Apple’s App Store isn’t evil, the headline above a Bloomberg News Editorial states flatly, as Apple squares off in court with Epic Games, “it’s worth remembering what’s really at stake,” Bloomberg News’ Editorial Board writes.
Epic doesn’t like that Apple takes a 30% cut of its in-app sales on its devices. To avoid the fee, and in violation of the store’s rules, Epic introduced a payment system that would allow users to purchase items from it directly. Apple and Google (which has a similar arrangement) both yanked “Fortnite” from their mobile stores in response. A lawsuit followed.
This whole chain of events was something of a stunt. Epic immediately unveiled a prepackaged PR crusade, including a video parody and hashtag campaign. An ongoing advertising push paints the dispute as a David-and-Goliath battle on behalf of lowly appmakers, who, in this telling, are being coerced into paying Apple’s punitive fees.

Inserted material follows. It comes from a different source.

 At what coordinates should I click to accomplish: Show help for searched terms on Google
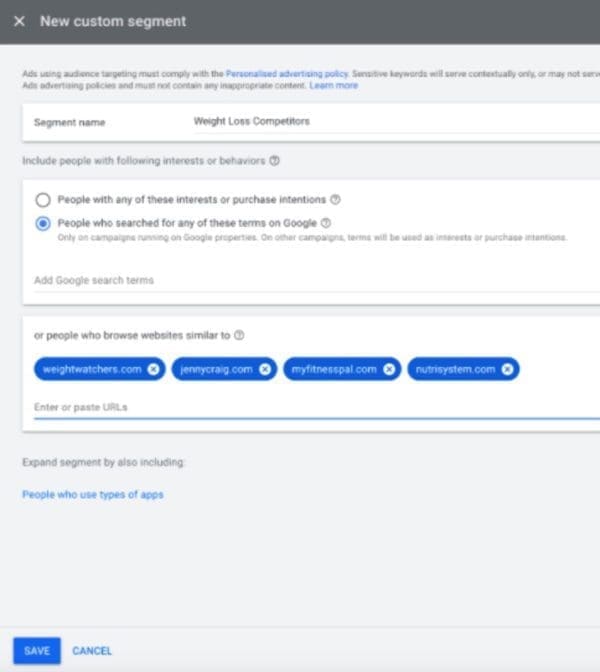tap(326, 223)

On Thursday, a group of likeminded companies announced they had formed an alliance to protest the rules.
This framing has things backward. The App Store has in fact been hugely useful for consumers, stimulated competition and — not least — offered immense benefits to smaller companies…

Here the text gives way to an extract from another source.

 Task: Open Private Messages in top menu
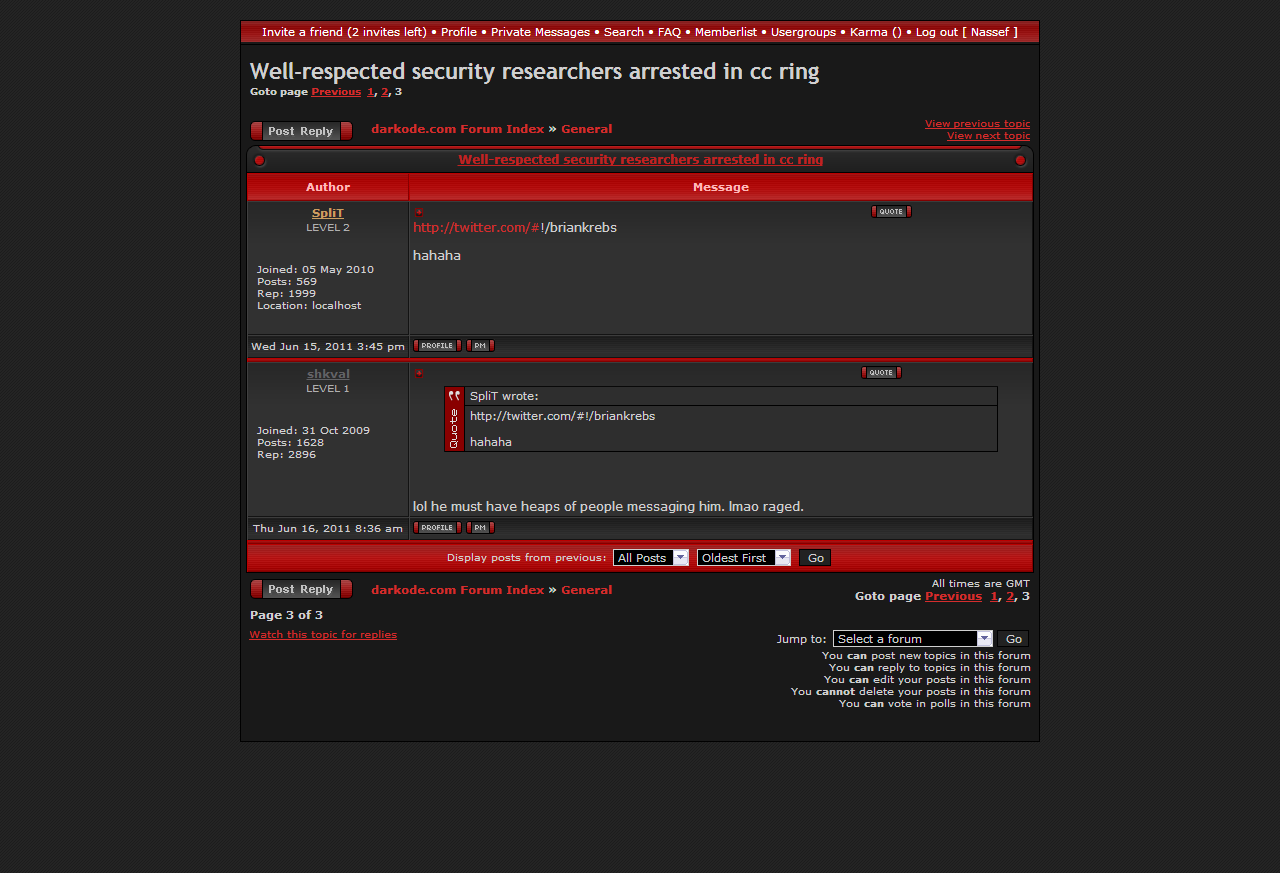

The consumer benefits are plain. Thanks to the standards that Apple imposes, iPhone users know that whatever apps they select won’t come loaded with spyware, viruses or battery-draining excesses. Buyers have a safe and seamless way to pay, and need no technical aptitude to install their purchases…

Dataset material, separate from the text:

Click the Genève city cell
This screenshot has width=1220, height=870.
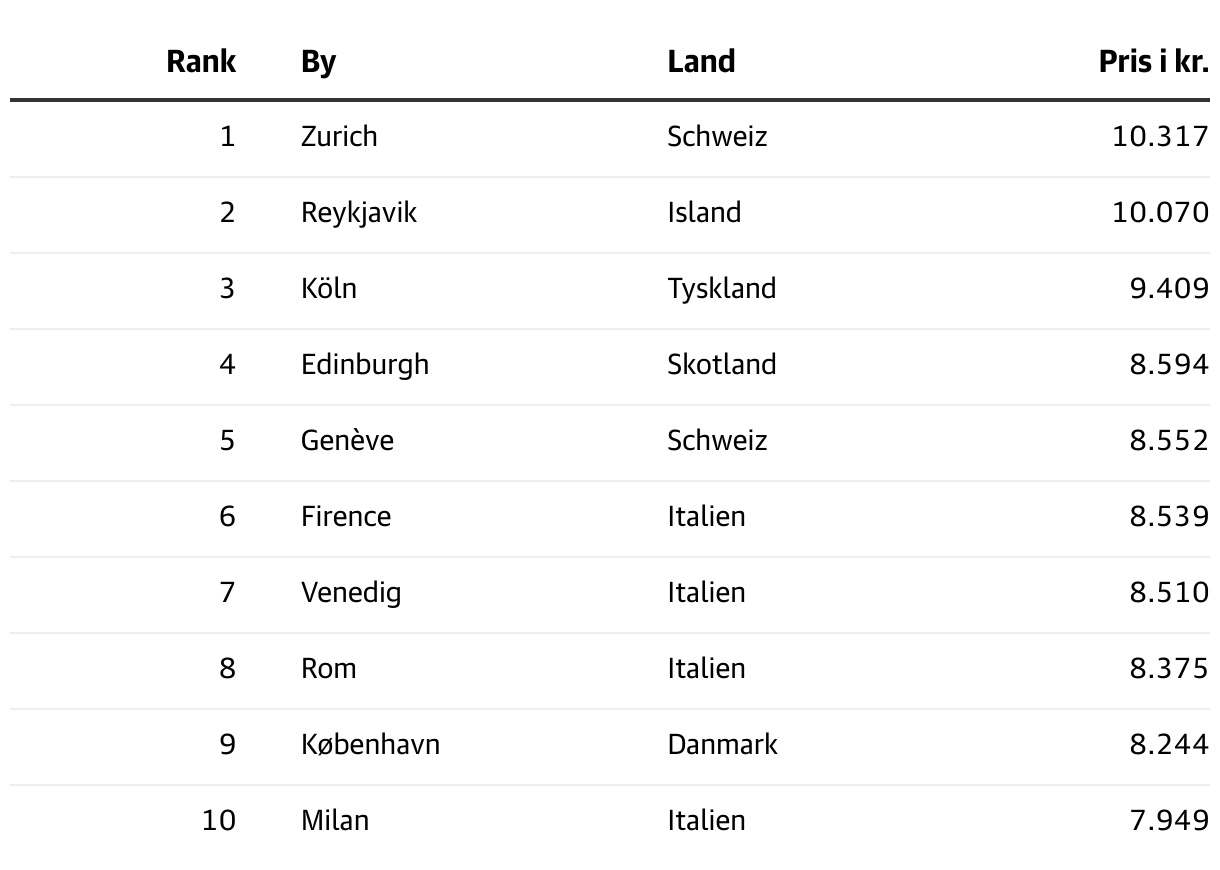pyautogui.click(x=347, y=440)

It’s true that 30% sounds like a hefty fee. But it’s entirely in line with what other platforms and marketplaces charge for distributing digital content to their users. Fees for software sales at brick-and-mortar shops frequently exceeded 60% before the iPhone came along. And the vast majority of developers pay nothing at all —only those that acquire customers or deliver goods and services through the app are subject to the fee.
MacDailyNews Take: Obviously.
As we wrote earlier today: “Spotify, Epic Games, Match, and the other whiners want all of the benefits afforded to them by Apple’s App Store for free. How much did it cost developers to have their applications burned onto CDs, boxed, shipped, and displayed on store shelves prior to Apple remaking the world for the better for umpteenth time?”